Detroit art trailer

The Red Children’s Art Museum, in Detroit’s North End, also known simply as The Red, is a space dedicated to displaying and archiving art by Detroit-area youth, and to teaching a new generation of artists, from free-play art ‘classes’ for children from infancy to school age, and studio spaces and even residencies for older art students.

And like most art museums, it has been closed for the summer. The website has a virtual tour, but it’s a shallow substitute for the very hands-on space.

So instead, founder Yvette Rock has been spending her summer bringing art to the children of Detroit in her own version of the Magic School Bus.

Live Coal Arts Mobile is an 18-foot-long trailer that Rock has transformed into a rolling art gallery. It isn’t new – Rock used it for pop-up exhibitions after her first gallery, Live Coal Arts Gallery, folded in 2015 and before she founded The Red in 2018. Putting art and youth together is the 44-year-old’s mission in life. 

“I was interested in finding ways to bridge the gap between younger, aspiring artists and established artists.
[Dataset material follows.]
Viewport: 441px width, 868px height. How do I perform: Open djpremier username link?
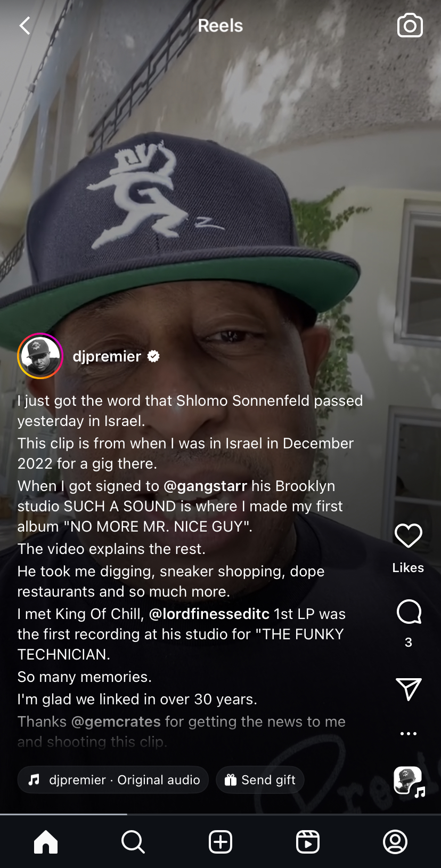click(107, 356)
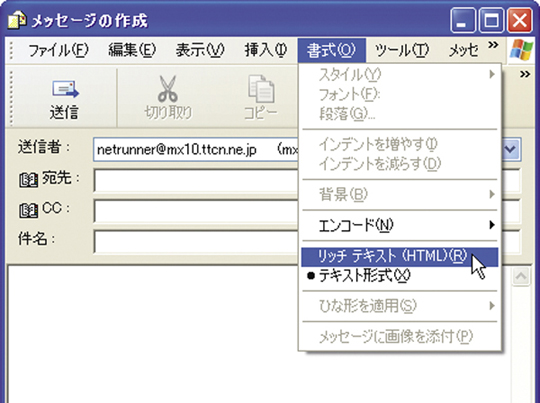Click the 切り取り scissors icon

click(167, 89)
I wanted to knock down some of the barriers that are put up in the art world,” said Rock, and then added with good humor: “If I don’t have a building, I’ll do it on wheels.”

In July, the Arts Mobile hosted “Detroit Popsies,” an exhibition of found-object sculptures including a half-sized bathroom made of discarded popsicle sticks, made by Rock’s daughters Cedar and Arise. In mid-August, she’s letting her sons Light and Temple take over. They plan to use legos to recreate photos submitted by visitors.

Rock hopes to reopen The Red later in the fall, Detroit’s pandemic management permitting. But whatever happens, she has this to say:

“We are going to still make art. Let’s see where this goes in our journey together.”